Transform anything into a vector
entity2vec: Using cooperative learning approaches to generate entity vectors
Javed Qadrud-Din previously worked as a business architect at IBM Watson. At Insight, he developed a new method that allows businesses to efficiently represent users, customers, and other entities in order to better understand, predict, and serve them. He is now a Machine Learning Engineer at CaseText.
Want to learn applied Artificial Intelligence from top professionals in Silicon Valley or New York? Learn more about the Artificial Intelligence program.
Businesses commonly need to understand, organize, and make predictions about their users and partners. For example, trying to predict which users will leave the platform (churn prediction), or identifying different types of advertising partners (clustering). The challenge comes from trying to represent these entities in a meaningful and compact way, to feed them into a machine learning classifier for example.
I will be presenting the way I tackled this challenge below, all of the code is available on GitHub here.
Drawing inspiration from NLP
One of the most significant recent advances in Natural Language Processing (NLP) came from a team of researchers at Google (Tomas Mikolov, Ilya Sutskever, Kai Chen, Greg Corrado, Jeffrey Dean) created word2vec, which is a technique to represent words as continuous vectors called embeddings.
The embeddings they trained on 100 billion words (and then open sourced) managed to capture much of the semantic meaning of the words they represent.

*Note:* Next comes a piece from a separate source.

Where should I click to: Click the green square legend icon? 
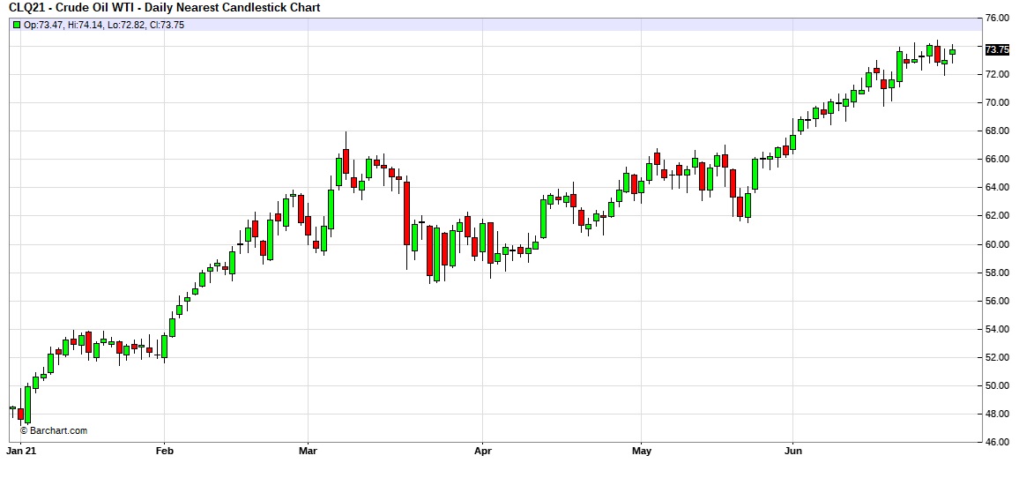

For example, you can take the embedding for ‘king’, subtract the embedding for ‘man’, add the embedding for ‘woman’, and the result of those operations will be very close to the embedding for ‘queen’ — an almost spooky result that shows the extent to which the Google team managed to encode the meanings of human words.
Ever since, word2vec has been a staple of Natural Language Processing, providing an easy and efficient building block for many text based applications such as classification, clustering, and translation. The question I asked myself while at Insight was how techniques similar to word embeddings might be employed for other types of data, such as people or businesses.
Let’s first think about what an embedding is. Physically, an embedding is just a list of numbers (a vector) that represent some entity. For word2vec, the entities were English words. Each word had its own list of numbers.
These lists of numbers are optimized to be useful representations of the entities they stand for by adjusting them through gradient descent on a training task. If the training task requires remembering general information about the entities of interest, then the embeddings will end up absorbing that general information.
Embeddings for words
In the word2vec case, the training task involved taking a word (call it Word A) and predicting the probability that another word (Word B) appeared in a 10-word window around Word A somewhere in a massive corpus of text (100 billion words from Google News).
Each word would have this done tens of thousands of times during training, with words that commonly appear around it, and words that never appear in the same context (a technique called negative sampling).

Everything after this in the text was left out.